Exercise requirements — With pictures removed, print the listing exactly.

Supplied records —

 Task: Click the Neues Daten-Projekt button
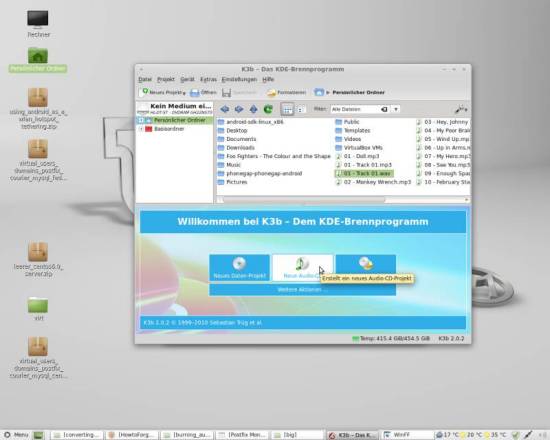pyautogui.click(x=240, y=268)
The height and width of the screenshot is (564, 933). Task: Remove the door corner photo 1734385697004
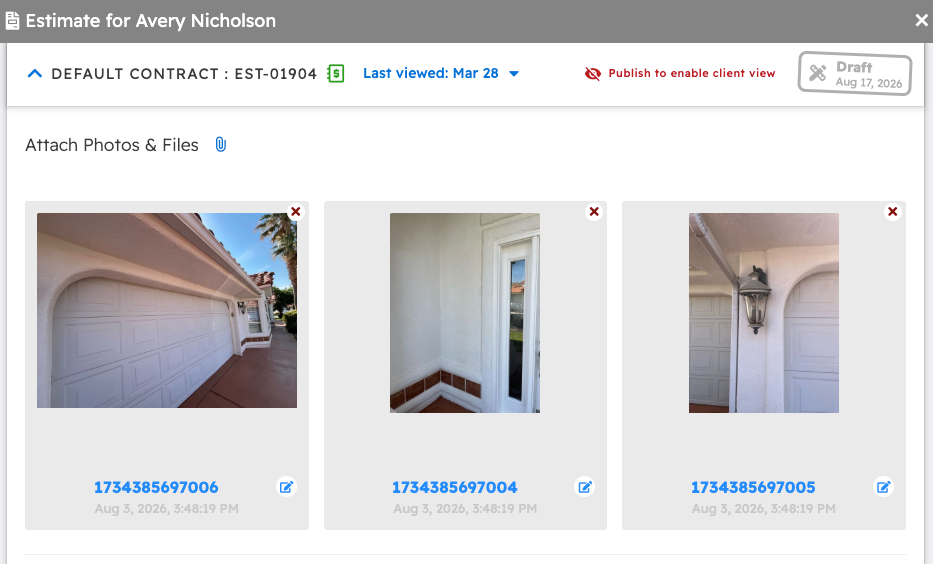pos(594,211)
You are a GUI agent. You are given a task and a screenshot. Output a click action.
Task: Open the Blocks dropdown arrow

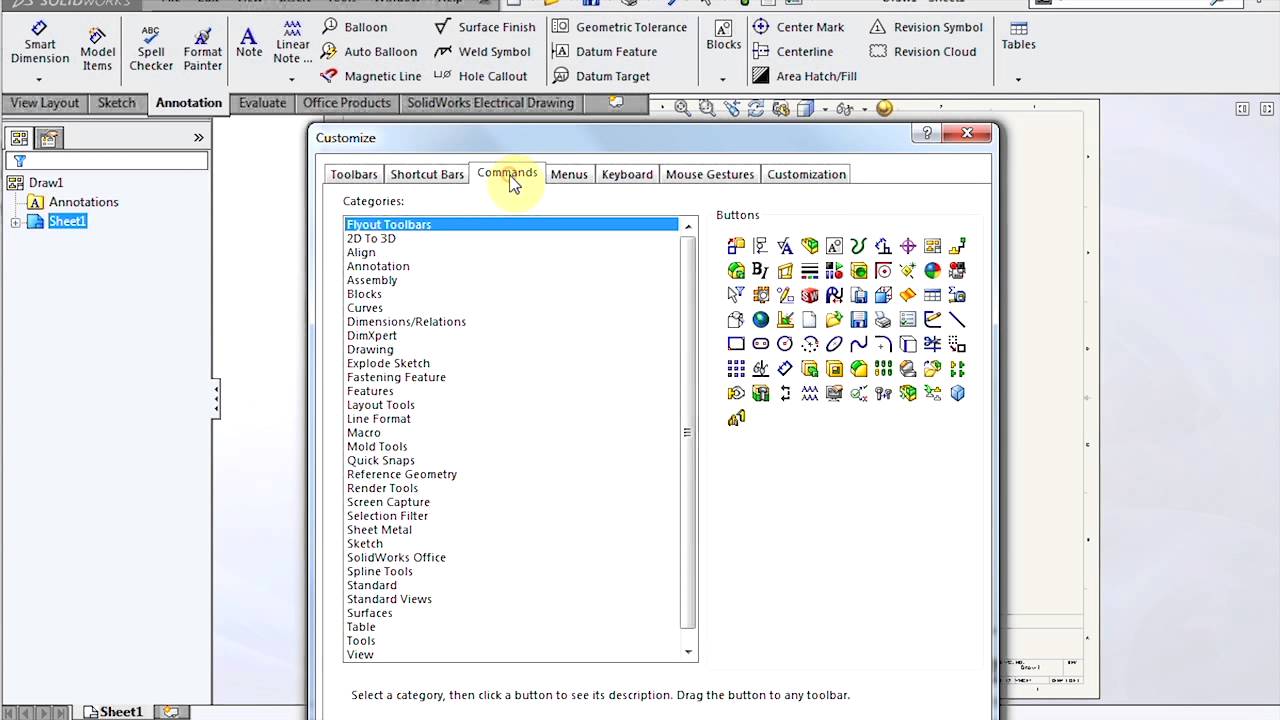tap(722, 79)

Exercise result —
 Task: Click the Neues Daten-Projekt button
pyautogui.click(x=240, y=268)
The height and width of the screenshot is (564, 933). Task: Remove the door corner photo 1734385697004
pos(594,211)
You are a GUI agent. You are given a task and a screenshot. Output a click action.
Task: Open the Blocks dropdown arrow

tap(722, 79)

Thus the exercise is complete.